In linea con le tendenze emerse nel Paese negli ultimi otto anni, rileva l’Istat nel report sulle previsioni della popolazione residente e delle famiglie, lo scenario di previsione “mediano” contempla un calo della popolazione residente anche nei successivi otto: da 59 milioni al 1° gennaio 2022 (punto base delle previsioni) a 58,1 milioni nel 2030, con un tasso di variazione medio annuo pari al -2‰. Nel medio termine la diminuzione della popolazione risulterebbe più accentuata: da 58,1 milioni a 54,4 milioni tra il 2030 e il 2050 (tasso di variazione medio annuo pari al -3,3‰).
Nel lungo termine le conseguenze della dinamica demografica prevista sulla popolazione totale si fanno più importanti. Tra il 2050 e il 2080 la popolazione diminuirebbe di ulteriori 8,5 milioni (-5,7‰ in media annua). Sotto tale ipotesi la popolazione totale ammonterebbe a 45,8 milioni nel 2080, conseguendo una perdita complessiva di 13,2 milioni di residenti rispetto a oggi.
L’evoluzione della popolazione totale rispecchia il principio, tipico delle previsioni demografiche, di risultare tanto più incerta quanto più ci si allontana dall’anno base. Nel 2050 il suo intervallo di confidenza al 90% (ovvero che il suo presunto valore cada tra due estremi con probabilità pari al 90%) oscilla tra 52,2 e 56,5 milioni. Trenta anni più tardi si è tra 39 e 52,8 milioni.

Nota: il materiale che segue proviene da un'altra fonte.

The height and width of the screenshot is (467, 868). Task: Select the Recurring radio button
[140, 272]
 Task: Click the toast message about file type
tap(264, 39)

Pertanto, nell’ipotesi più favorevole la popolazione potrebbe subire una perdita di “soli” 6,2 milioni tra il 2022 e il 2080, di cui 2,5 milioni già entro il 2050. Nel caso meno propizio, invece, il calo di popolazione sfiorerebbe i 20 milioni di individui tra oggi e il 2080, 6,8 milioni dei quali già all’orizzonte del 2050. Sembra inevitabile, quindi, che la popolazione diminuirà, pur a fronte di evidenze numeriche profondamente diverse, una dall’altra, che richiamano nell’immagine scenari non solo demografici ma anche sociali ed economici di impatto altrettanto diverso.
Il progressivo spopolamento investe tutto il territorio, pur con differenze tra Nord, Centro e Mezzogiorno, che fanno sì che tale questione raggiunga una dimensione significativa soprattutto in quest’ultima ripartizione. Secondo lo scenario mediano, nel breve termine si prospetta nel Nord (+0,3‰ annuo fino al 2030) un lieve ma significativo incremento di popolazione, al contrario nel Centro (-1,6‰) e soprattutto nel Mezzogiorno (-5,5‰) il calo di residenti risulta irreversibile.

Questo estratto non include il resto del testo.